Subuh menjelang pagi ada lingkaran kecil yang mencoba berdiskusi bebas, penggalan sejarah Buton-Belanda, hal positif dan negatif dari seorang Rocky Gerung hingga berbagai pembahasan yang berkaitan dengan filsafat. Pada penghujung diskusi, pembahasan tentang lirik lagu “Kembali Pulang oleh Kangen Band”, “Sebelum Cahaya” oleh Letto, Al-‘Asr, dan sepenggal kata “Ada gelap sebelum subuh, kemudian terang”. Diskusi berlangsung dengan masyuk, semua orang yang tergabung dalam lingkaran diskusi terlena pada keindahan pembahasan, tanpa memikirkan teka-teki makna yang terkandung dalam pembahasan terakhir dan pada akhirnya tiba pada kesimpulan.
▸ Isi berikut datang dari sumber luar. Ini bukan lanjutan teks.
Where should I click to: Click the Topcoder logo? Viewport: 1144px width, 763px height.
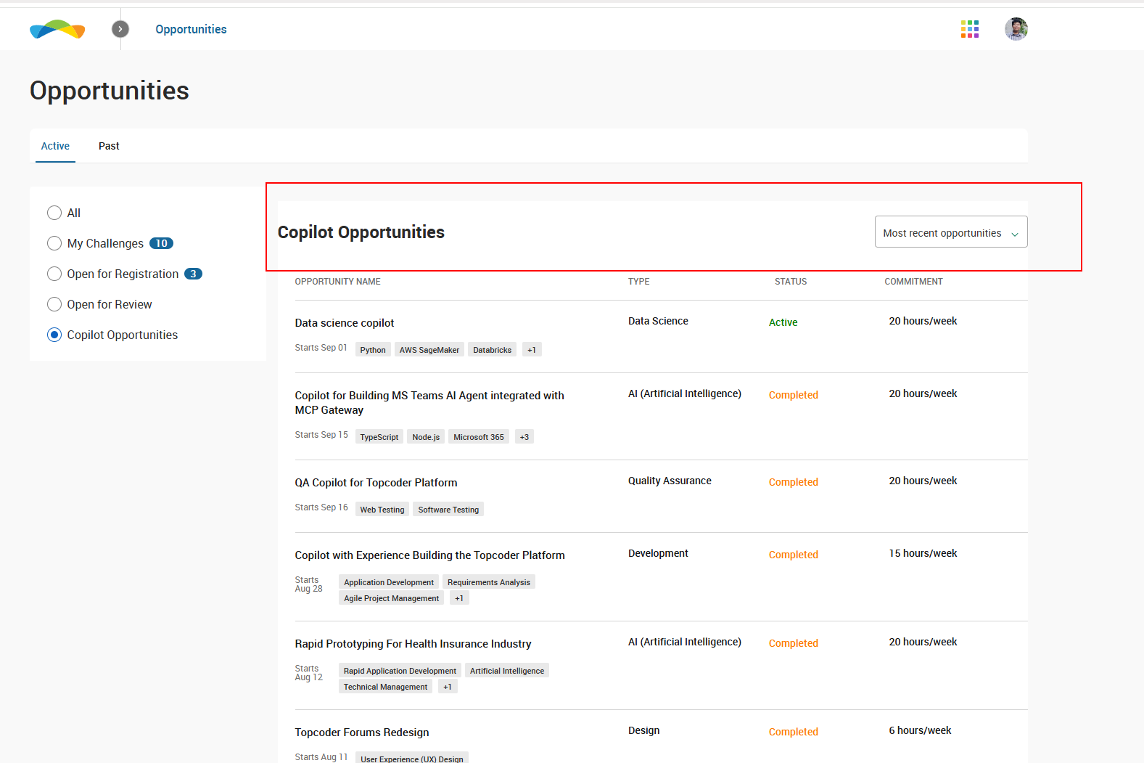point(57,29)
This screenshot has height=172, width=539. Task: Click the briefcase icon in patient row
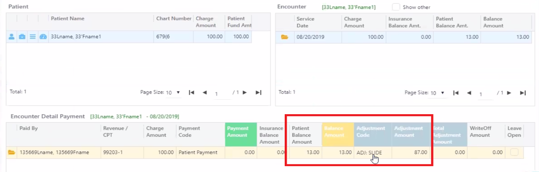tap(22, 37)
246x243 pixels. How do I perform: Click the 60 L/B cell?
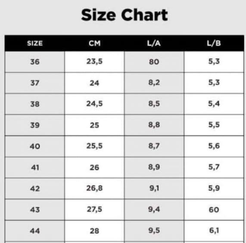tap(214, 210)
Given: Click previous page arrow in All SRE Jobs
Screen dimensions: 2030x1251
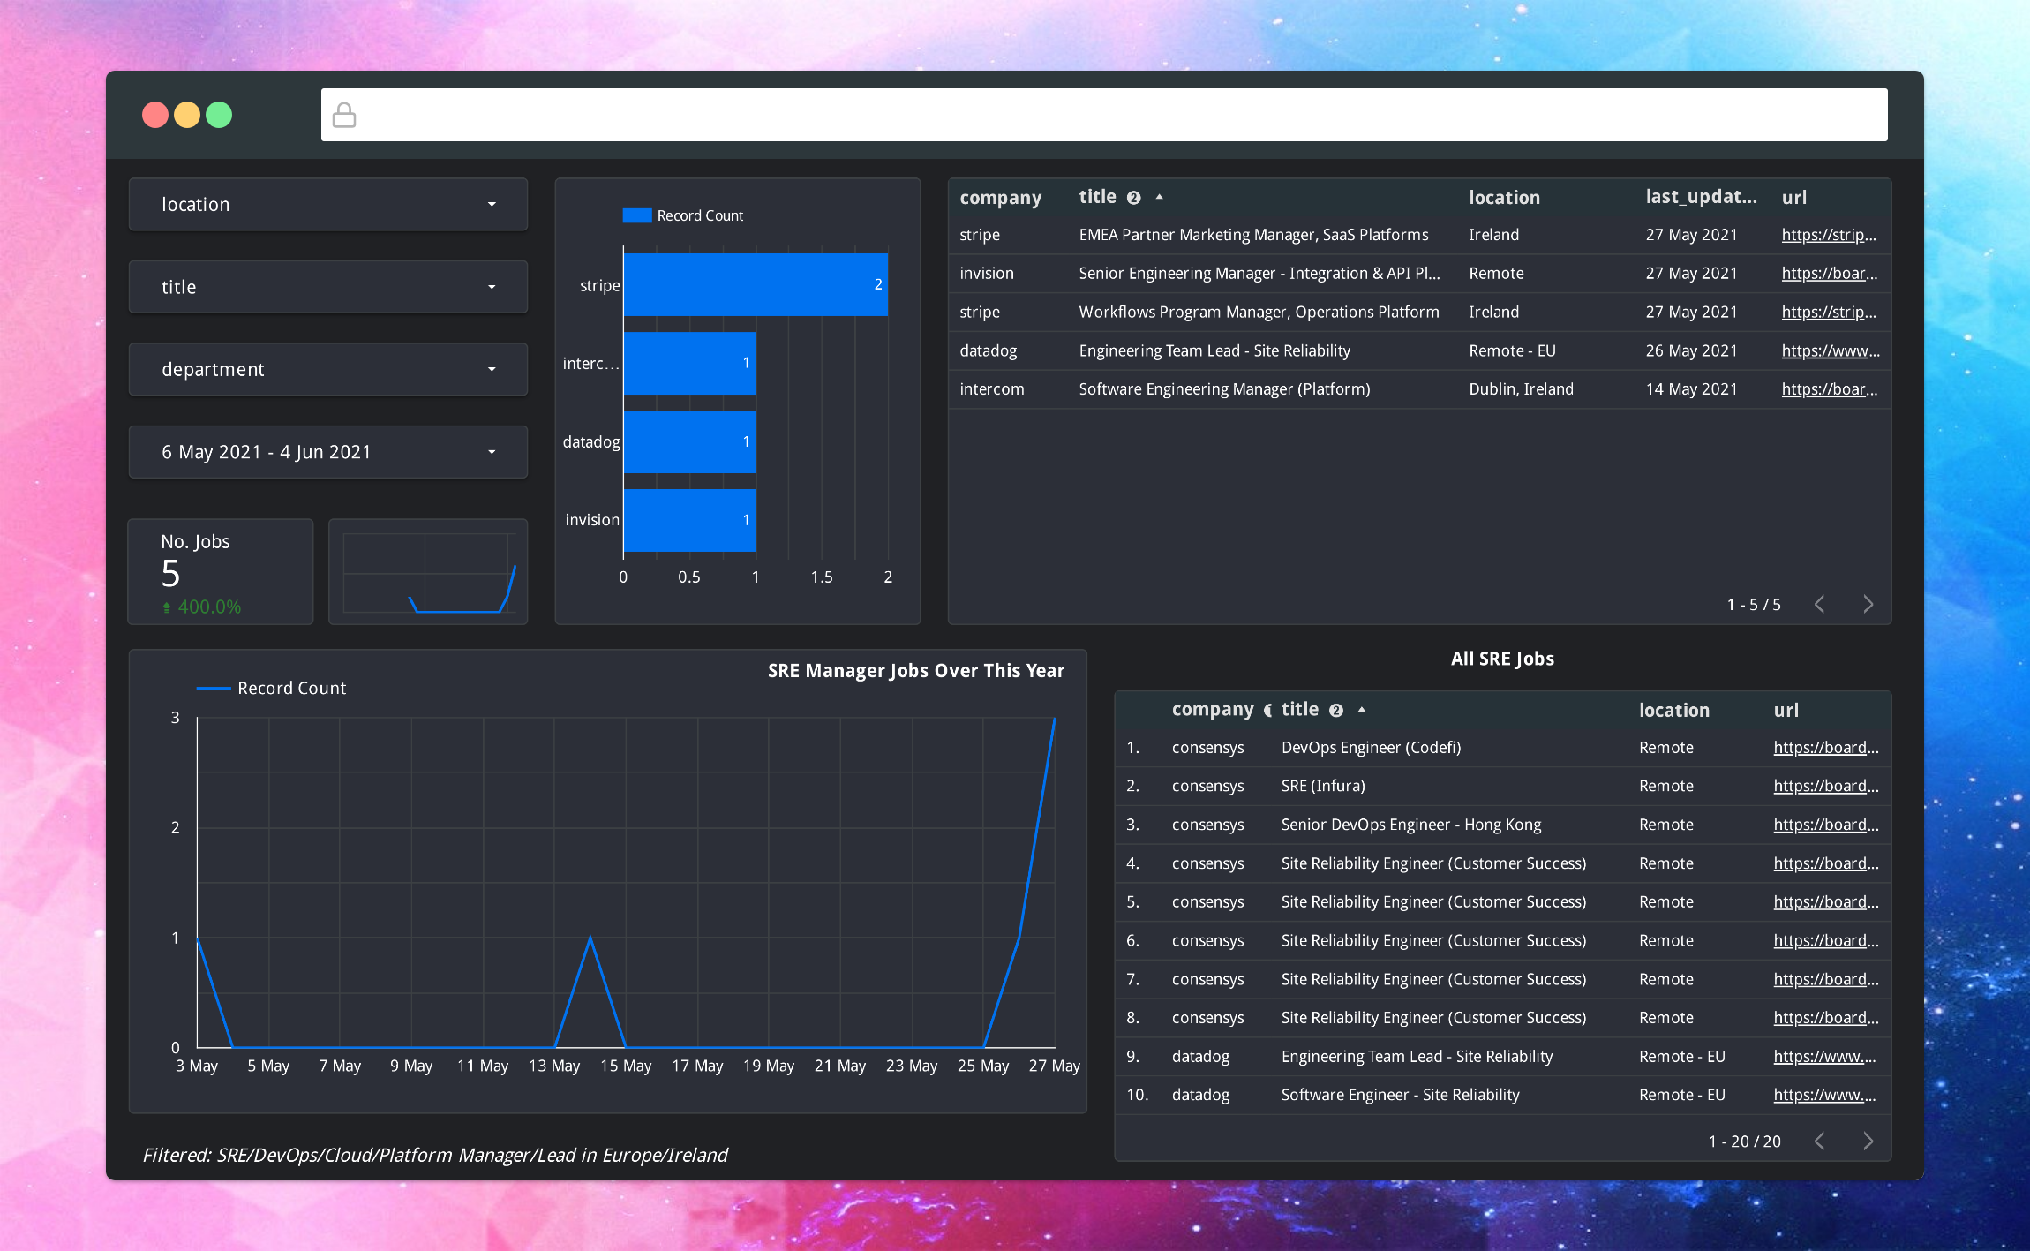Looking at the screenshot, I should [x=1820, y=1142].
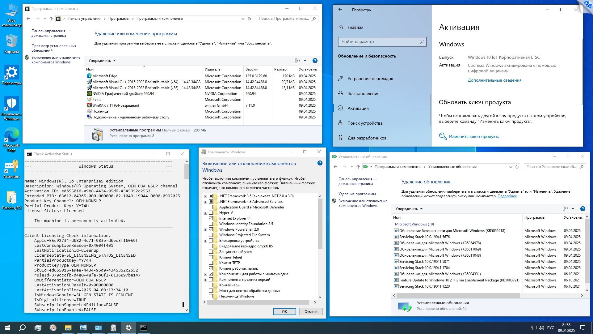Click the back arrow in Параметры window
Screen dimensions: 593x334
(340, 10)
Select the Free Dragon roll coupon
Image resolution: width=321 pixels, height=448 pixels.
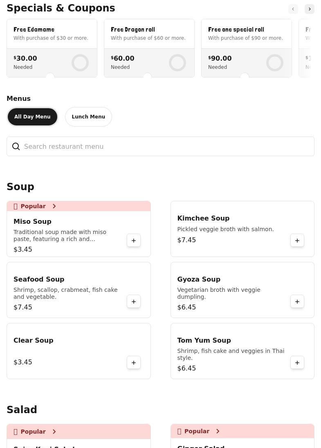pos(149,34)
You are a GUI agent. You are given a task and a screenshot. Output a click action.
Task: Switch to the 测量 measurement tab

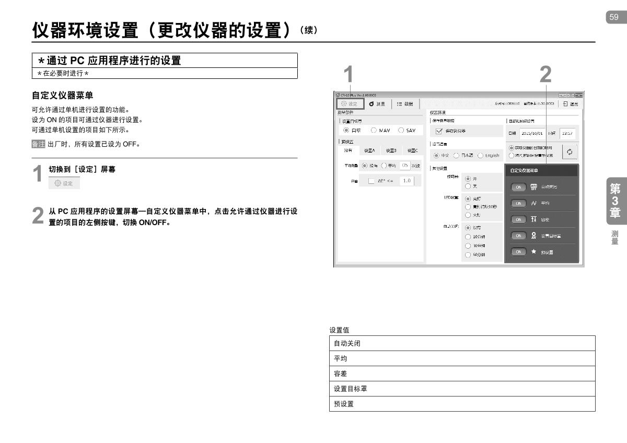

Kesimpulan yang diperoleh dari pembahasan tentang lirik lagu “Kembali Pulang oleh Kangen Band”, “Sebelum Cahaya” oleh Letto, Al-‘Asr, Jarak antara Kehidupan dengan Kematian dalam satu tarikan napas, Jarak antara siang dengan malam dalam satu kedipan. sekejap menutup dan membuka mata, serta sepenggal kata “Ada gelap sebelum subuh, kemudian terang” diwakili oleh satu kata “Waktu”. Setelah disedari ternyata inti dari berbagai pembahasan itu tertuju pada waktu.
Pukul 7 pagi, kami semua meninggalkan lokasi perkemahan. Sejarah mencatat apa yang telah telah terjadi. Jika ini adalah permulaan, maka kita telah mengawalinya dengan sangat indah, pada apa-apa yang telah bermula, semoga ujung dan akhirnya memberikan sesuatu yang berarti untuk kehidupan. Salam Literasi dari Bumi Anoa.